● **Page**
=-=-=-=-=

My Lords, during the four years in which I served on the parliamentary Intelligence and Security Committee, the noble Baroness, Lady Manningham-Buller, and her colleagues taught me to understand the nature and severity of the terrorist threat to our country. They also taught me to have a huge admiration for the work of the Security Service and to be deeply grateful to it. Her speech today made a notable impact on the House.
In 1996, Osama bin Laden issued a fatwa: "““The ruling to kill the Americans and their allies—civilian and military—is an individual duty for every Muslim who can do it in any country””."
In 2005, al-Qaeda released a videotape of Mohammad Sidique Khan before the 7/7 bombings, declaring: "““We are at war and I am a soldier””."
We are indeed at war—a new kind of war but an avowed one, avowed on both sides even though we do not like to use this language. Al-Qaeda and related jihadists do not operate in military or political structures that our conventional categories of strategy, tactics and law can finally deal with. They are entirely ruthless towards civilians and the generality of citizens. In 2005 Ayman al-Zawahiri, leader of al-Qaeda in Iraq, stated to the peoples of the West: "““Your democratically elected governments continuously make war and your support of them makes you directly responsible””."
Al-Qaeda operates in today’s clandestine market in weapons of mass destruction and their components. It seems overwhelmingly likely that some of them will have bio-weapons. They would use nuclear weapons without compunction if they were to obtain them. My noble friend Lord Robertson and some extremely distinguished co-signatories wrote an article in the Times the other day about the dangers of leakage of nuclear materials out of Russia and other places. However excellent the work of our troops in Iraq and Afghanistan, al-Qaeda is not susceptible to military defeat. The battlefield is everywhere. The most decisive conflicts are on the home front and in the hearts and minds of our fellow citizens.

=-=-=-=-=

● **Short exercise 1**
Write out the part of the records that opens with the line containing "Click DPF EGR" and runs through the end of the records, both ends included, with every line unchanged.

● **Materials provided**

=-=-=-=-=

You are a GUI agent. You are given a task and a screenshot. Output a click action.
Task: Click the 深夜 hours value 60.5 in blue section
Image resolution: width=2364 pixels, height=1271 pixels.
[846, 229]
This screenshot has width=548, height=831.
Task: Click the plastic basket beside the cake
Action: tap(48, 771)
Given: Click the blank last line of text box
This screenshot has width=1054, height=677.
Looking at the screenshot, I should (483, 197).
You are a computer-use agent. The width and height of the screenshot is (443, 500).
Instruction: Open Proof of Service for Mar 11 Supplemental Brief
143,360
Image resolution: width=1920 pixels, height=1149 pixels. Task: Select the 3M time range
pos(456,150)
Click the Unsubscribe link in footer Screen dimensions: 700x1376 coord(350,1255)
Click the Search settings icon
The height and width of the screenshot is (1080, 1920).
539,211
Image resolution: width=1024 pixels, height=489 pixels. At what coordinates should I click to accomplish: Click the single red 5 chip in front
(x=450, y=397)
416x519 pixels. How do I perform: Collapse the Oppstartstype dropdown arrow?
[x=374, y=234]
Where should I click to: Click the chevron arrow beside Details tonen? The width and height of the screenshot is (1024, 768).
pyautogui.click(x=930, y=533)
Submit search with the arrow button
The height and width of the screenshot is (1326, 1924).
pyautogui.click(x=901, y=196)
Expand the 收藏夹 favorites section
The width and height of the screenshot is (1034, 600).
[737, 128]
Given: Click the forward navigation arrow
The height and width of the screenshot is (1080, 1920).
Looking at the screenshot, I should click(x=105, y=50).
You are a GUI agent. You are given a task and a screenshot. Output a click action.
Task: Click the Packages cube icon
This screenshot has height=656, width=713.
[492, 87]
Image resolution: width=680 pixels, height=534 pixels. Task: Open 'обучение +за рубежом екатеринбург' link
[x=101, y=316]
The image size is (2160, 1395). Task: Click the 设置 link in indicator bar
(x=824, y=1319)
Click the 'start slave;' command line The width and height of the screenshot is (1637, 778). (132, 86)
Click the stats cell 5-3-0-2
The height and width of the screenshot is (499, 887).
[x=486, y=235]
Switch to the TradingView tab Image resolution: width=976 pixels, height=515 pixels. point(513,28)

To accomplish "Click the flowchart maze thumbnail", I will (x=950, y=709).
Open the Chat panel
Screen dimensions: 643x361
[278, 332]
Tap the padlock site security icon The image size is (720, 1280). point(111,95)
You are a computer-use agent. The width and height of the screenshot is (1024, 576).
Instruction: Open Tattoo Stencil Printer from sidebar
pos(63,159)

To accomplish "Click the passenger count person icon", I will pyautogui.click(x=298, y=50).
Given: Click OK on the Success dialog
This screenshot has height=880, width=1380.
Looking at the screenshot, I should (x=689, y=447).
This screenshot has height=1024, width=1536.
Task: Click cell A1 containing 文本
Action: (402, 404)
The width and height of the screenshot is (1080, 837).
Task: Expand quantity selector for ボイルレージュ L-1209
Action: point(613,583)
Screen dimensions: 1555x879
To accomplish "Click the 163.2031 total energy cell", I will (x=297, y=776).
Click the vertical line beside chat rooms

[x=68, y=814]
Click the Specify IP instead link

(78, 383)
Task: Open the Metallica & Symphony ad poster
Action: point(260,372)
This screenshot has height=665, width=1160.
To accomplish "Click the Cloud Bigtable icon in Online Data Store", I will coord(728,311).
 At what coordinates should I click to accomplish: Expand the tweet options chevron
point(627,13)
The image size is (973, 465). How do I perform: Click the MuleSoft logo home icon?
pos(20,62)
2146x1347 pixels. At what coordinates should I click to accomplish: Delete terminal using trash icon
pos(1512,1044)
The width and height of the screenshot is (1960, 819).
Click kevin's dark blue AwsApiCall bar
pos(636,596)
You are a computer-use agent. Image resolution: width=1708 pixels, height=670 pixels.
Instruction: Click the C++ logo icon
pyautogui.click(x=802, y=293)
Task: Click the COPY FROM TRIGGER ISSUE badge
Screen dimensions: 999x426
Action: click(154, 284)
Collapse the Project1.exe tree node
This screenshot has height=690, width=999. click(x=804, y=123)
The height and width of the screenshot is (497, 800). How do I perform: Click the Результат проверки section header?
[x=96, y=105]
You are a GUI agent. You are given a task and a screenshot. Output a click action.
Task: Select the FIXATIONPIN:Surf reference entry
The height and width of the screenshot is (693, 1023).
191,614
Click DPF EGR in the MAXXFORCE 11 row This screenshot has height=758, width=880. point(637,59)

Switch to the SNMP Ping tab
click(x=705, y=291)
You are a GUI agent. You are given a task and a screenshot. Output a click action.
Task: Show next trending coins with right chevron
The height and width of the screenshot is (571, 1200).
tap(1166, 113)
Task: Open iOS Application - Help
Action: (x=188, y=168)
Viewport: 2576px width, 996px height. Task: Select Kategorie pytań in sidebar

=-=-=-=-=

● **Short exercise 2**
Resume the speech on the terrorist threat, picking up right after its last sentence.

● **Exercise result 1**
Click DPF EGR in the MAXXFORCE 11 row This screenshot has height=758, width=880. point(637,59)

Switch to the SNMP Ping tab
click(x=705, y=291)
You are a GUI agent. You are given a task and a screenshot. Output a click action.
Task: Show next trending coins with right chevron
The height and width of the screenshot is (571, 1200).
tap(1166, 113)
Task: Open iOS Application - Help
Action: (x=188, y=168)
Viewport: 2576px width, 996px height. Task: Select Kategorie pytań in sidebar

● **Exercise result 2**
No end to this war is foreseeable. In this conjunction we need to think anew. We need to rethink our concept of war and associated law, as Philip Bobbitt has argued powerfully in Terror and Consent. In this war the police and the intelligence and security services are in the front line. We need to rethink the balance between security and liberty. That is not a metaphysical absolute but it is contingent. Our responsibility is to uphold the maximum liberty consistent with our people’s security in these new circumstances. A pragmatic judgment has to be made. Islamist terrorism is new. It rapidly adapts and mutates. While we have to hold to our enduring values of liberal democracy and the rule of law, we too must adapt and mutate. That is the context in which this Bill has been brought forward and in which we should debate it.
I focus on the issue of 42 days as that is the main point of controversy in the legislation. The Government have asked Parliament for contingency provision for the extension of pre-charge detention beyond 28 days. They are right to invite Parliament and the country to think and to legislate in a time of relative calm—not in haste, else we risk resorting to the kinds of subterfuges and betrayals of liberal values that sadly we have seen in America. Extraordinary rendition and Guantanamo. Those were victories for al-Qaeda. The first duty of government and Parliament is to protect the lives and safety of our people. The powers the Government are proposing to protect lives and safety are properly circumscribed, indeed they are encrusted with safeguards for civil liberties. Let us assume that Ministers as well as parliamentarians—all of us—are committed to civil liberties and are genuinely seeking the right balance between liberty and security.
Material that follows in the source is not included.